#### [REQUIREMENTS]
Convert the rows from the line with "Screen dimensions: 1316x850" to the line with "click(x=1033, y=1107)" into a numbered list, leaving out any blank lines.

#### [RECORDS SHOWN]
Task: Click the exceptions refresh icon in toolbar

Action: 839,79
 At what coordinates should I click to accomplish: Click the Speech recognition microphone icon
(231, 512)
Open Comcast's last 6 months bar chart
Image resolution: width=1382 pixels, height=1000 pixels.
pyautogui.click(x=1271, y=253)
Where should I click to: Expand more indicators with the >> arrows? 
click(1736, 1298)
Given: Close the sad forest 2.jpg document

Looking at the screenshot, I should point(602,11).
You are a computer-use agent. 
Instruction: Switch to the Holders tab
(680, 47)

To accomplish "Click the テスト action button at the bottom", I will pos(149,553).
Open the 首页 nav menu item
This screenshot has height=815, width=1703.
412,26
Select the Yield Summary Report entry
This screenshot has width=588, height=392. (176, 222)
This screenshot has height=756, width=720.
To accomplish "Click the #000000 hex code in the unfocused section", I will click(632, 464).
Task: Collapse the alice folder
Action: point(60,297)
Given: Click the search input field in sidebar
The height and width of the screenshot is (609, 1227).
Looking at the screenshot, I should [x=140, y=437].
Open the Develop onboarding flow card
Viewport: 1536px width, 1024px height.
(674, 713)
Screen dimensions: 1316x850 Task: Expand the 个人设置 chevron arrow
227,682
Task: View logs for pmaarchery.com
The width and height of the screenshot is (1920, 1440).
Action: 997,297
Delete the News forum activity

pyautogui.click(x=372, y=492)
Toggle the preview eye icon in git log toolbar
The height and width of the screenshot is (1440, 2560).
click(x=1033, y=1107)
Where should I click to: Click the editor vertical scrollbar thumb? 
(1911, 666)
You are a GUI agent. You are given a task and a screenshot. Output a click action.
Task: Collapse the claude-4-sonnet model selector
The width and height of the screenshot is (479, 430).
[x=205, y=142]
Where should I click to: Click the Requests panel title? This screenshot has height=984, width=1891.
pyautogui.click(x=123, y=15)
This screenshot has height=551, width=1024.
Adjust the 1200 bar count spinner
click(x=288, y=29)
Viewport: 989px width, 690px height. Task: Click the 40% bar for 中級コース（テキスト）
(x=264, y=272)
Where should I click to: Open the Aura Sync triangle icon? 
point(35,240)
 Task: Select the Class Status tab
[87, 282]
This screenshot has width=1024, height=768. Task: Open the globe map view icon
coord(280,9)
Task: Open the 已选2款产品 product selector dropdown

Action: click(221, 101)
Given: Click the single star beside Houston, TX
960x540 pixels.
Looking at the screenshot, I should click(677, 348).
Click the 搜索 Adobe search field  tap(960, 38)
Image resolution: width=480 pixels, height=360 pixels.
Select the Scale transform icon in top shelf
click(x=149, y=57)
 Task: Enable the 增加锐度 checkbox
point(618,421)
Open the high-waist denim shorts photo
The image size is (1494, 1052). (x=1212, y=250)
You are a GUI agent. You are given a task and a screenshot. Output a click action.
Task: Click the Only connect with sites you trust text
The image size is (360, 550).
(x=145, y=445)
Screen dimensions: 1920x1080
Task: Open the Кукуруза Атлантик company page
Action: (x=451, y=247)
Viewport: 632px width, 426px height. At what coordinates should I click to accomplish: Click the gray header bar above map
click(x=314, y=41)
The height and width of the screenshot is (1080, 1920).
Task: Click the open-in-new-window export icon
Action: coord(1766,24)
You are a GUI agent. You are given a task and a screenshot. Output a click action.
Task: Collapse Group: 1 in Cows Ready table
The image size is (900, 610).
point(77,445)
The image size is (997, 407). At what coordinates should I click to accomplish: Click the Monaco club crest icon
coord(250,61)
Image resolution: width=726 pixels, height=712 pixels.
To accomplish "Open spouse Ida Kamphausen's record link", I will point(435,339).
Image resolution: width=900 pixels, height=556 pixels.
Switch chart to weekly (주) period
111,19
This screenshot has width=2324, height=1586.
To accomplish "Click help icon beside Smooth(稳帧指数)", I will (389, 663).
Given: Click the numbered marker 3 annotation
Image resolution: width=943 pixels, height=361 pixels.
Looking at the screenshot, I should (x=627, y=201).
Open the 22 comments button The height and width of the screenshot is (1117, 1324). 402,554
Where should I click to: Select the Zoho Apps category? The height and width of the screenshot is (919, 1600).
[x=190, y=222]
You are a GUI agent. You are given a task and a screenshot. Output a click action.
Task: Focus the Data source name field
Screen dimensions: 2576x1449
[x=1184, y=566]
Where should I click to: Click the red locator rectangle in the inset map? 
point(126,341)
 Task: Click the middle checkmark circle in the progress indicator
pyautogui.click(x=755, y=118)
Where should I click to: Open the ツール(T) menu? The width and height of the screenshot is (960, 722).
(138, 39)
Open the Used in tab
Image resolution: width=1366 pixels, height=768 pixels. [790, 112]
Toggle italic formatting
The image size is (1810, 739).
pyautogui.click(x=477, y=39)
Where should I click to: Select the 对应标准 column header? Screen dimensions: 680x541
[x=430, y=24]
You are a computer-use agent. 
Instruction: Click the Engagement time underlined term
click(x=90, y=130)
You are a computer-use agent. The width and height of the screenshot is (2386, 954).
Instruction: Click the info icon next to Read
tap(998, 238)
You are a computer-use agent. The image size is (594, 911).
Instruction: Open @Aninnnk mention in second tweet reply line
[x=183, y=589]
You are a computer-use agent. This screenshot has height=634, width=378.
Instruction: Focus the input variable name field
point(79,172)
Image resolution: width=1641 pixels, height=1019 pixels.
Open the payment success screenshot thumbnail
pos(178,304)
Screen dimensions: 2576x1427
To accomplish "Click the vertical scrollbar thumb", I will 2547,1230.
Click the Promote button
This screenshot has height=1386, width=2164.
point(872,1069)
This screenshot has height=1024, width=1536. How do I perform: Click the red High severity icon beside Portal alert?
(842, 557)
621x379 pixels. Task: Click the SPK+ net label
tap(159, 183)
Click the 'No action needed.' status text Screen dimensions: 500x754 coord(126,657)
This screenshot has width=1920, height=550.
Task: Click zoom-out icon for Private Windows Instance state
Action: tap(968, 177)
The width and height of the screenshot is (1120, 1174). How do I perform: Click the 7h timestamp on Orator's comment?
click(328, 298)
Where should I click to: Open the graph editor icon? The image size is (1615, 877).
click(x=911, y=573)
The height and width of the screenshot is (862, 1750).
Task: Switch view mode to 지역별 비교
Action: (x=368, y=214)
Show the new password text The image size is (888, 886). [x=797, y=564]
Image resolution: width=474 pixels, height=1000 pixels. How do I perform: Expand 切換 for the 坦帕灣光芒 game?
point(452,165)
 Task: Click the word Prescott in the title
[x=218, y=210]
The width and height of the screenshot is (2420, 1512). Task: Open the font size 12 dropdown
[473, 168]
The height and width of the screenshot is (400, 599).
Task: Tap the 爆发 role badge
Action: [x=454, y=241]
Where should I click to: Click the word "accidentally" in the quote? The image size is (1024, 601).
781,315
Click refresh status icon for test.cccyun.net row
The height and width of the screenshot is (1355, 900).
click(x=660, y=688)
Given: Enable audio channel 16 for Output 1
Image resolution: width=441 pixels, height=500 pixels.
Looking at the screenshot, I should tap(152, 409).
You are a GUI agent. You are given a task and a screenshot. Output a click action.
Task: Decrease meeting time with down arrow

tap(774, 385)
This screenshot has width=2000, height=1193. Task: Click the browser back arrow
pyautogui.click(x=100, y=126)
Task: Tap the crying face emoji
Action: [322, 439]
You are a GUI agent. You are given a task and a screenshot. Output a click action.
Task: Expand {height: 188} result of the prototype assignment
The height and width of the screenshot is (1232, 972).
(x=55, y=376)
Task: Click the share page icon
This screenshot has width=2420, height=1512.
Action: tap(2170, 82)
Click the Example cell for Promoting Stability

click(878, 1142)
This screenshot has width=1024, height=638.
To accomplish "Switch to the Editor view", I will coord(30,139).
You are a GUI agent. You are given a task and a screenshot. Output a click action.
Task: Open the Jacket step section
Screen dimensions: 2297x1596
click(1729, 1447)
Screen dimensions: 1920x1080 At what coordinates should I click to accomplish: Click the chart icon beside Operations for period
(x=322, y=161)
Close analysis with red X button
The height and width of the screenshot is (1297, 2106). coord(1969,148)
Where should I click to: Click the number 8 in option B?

#### [EXERCISE RESPONSE]
1. Screen dimensions: 1316x850 Task: Expand the 个人设置 chevron arrow
2. 227,682
3. Task: View logs for pmaarchery.com
4. The width and height of the screenshot is (1920, 1440).
5. Action: 997,297
6. Delete the News forum activity
7. pyautogui.click(x=372, y=492)
8. Toggle the preview eye icon in git log toolbar
9. The height and width of the screenshot is (1440, 2560).
10. click(x=1033, y=1107)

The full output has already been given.